To do:
- A) Set down the part of the passage on transdermal estradiol from "Analysis of patient" up to and including "or injectable therapies.", word for word.
- B) In the passage on transdermal estradiol, recast the paragraph that begins "A significant proportion of patients" as a short list that keeps its main facts.

Source document:
::::::::::
Analysis of patient acceptability of the transdermal route for estrogen replacement in several studies indicated that > 70% of patients preferred transdermal estradiol over oral or injectable therapies.
A significant proportion of patients experience dermatological reactions to the transdermal delivery device. Although these mostly consist of transient erythema/itching at the site of application, which can be minimised by rotation of patch application sites, severe irritation leading to discontinuation of therapy occurs in about 2.5 to 7% of patients overall.
Otherwise, transdermal estradiol therapy is generally well tolerated, the most common systemic adverse symptoms being typical estrogenic effects, such as breast tenderness and spotting/bleeding and general effects such as fatigue, abdominal bloating and nausea, which result in discontinuation of treatment in < 4% of patients. Estrogenic stimulation of the endometrium occurs with transdermal estradiol therapy and coadministration of a sequential progestagen (which may also produce a more acceptable bleeding pattern) is therefore recommended for patients with an intact uterus in order to minimise endometrial proliferation.
Unlike oral estrogens, transdermal estradiol does not stimulate hepatic metabolism and consequently plasma concentrations of renin substrate, sex hormone-, thyroxine- and cortisol-binding globulins and clotting factors are not elevated.
::::::::::
Records provided:
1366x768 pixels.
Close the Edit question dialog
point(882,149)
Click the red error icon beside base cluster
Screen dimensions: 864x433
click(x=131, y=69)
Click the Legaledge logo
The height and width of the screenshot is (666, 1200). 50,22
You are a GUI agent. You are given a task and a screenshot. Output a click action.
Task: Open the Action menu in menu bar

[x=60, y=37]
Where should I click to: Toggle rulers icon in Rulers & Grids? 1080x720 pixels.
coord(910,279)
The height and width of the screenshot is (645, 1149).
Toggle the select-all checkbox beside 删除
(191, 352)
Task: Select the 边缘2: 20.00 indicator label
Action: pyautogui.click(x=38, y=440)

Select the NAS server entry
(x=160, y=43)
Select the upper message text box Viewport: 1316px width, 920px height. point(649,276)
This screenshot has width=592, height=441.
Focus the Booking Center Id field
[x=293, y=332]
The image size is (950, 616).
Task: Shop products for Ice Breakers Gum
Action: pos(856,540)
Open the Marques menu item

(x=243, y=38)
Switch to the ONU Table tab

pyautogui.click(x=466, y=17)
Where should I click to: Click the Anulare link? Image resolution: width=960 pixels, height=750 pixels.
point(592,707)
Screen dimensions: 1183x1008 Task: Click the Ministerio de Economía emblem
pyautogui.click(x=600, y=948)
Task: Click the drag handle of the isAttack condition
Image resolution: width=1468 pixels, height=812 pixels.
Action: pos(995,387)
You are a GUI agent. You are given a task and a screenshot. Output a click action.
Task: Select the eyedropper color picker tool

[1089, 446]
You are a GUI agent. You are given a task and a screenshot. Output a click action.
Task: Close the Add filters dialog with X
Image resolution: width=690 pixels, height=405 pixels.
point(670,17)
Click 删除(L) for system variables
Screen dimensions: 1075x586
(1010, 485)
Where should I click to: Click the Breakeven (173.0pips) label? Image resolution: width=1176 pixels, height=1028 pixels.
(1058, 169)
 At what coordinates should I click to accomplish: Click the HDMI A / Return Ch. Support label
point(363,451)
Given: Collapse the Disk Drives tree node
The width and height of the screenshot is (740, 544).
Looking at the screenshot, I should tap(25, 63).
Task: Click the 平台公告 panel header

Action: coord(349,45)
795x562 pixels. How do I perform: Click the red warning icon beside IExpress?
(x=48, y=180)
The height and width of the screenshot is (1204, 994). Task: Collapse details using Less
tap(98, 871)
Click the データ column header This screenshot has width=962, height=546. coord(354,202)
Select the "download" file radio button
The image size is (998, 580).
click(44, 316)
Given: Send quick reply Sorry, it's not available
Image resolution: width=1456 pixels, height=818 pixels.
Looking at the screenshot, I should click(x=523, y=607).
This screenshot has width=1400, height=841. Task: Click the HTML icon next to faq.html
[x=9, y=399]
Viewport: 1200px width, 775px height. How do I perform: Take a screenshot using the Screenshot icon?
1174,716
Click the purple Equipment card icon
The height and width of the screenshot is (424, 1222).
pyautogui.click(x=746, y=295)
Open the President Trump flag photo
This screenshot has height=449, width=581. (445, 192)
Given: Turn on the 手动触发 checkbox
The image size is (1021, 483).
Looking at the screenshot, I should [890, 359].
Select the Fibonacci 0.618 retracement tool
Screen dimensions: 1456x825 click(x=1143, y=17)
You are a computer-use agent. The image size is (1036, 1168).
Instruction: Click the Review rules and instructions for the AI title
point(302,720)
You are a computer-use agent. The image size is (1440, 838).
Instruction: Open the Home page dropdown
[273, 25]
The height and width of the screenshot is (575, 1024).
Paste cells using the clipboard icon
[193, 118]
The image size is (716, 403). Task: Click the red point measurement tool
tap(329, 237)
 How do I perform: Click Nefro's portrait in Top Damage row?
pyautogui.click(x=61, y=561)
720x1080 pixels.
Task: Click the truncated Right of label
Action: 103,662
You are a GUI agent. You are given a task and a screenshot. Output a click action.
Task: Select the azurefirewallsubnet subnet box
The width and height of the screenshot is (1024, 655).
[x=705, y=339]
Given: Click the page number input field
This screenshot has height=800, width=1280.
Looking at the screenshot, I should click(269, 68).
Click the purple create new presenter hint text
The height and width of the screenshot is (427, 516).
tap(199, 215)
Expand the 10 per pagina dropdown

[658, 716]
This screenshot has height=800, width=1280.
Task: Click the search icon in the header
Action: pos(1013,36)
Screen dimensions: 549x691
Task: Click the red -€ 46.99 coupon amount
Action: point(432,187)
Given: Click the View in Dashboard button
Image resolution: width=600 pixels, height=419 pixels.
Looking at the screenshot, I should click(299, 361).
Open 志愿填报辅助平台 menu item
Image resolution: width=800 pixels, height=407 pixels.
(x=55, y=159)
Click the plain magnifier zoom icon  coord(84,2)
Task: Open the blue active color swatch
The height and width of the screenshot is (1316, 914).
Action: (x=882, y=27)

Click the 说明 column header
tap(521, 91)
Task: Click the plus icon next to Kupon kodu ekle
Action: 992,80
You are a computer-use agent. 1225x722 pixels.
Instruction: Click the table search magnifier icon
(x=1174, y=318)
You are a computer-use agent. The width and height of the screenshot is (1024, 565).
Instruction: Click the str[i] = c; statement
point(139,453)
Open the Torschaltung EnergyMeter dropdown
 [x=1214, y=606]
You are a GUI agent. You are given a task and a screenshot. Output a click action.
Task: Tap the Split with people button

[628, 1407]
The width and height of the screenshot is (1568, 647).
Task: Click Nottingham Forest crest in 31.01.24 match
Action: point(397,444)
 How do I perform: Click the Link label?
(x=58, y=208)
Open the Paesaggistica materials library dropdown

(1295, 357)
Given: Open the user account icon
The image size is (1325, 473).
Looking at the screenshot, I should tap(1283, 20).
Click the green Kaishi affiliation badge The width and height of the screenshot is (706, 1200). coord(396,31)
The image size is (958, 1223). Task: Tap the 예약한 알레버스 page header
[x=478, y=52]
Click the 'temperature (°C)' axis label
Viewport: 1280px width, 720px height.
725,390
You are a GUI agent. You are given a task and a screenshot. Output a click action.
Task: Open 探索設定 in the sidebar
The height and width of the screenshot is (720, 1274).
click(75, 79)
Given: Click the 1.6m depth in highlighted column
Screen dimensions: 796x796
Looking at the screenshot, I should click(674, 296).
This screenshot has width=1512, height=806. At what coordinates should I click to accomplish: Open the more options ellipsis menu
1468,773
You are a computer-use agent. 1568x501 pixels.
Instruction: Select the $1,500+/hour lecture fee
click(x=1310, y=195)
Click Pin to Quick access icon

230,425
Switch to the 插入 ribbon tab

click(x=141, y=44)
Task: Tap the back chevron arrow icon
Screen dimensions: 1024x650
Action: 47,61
::::::::::
Expected outputs:
- A)
Analysis of patient acceptability of the transdermal route for estrogen replacement in several studies indicated that > 70% of patients preferred transdermal estradiol over oral or injectable therapies.

- B)
- Many patients have skin reactions to the transdermal patch.
- These are mostly short-lived redness or itching where the patch is applied.
- Changing the patch site can lessen them.
- Overall, about 2.5 to 7% of patients have severe irritation that leads them to stop therapy.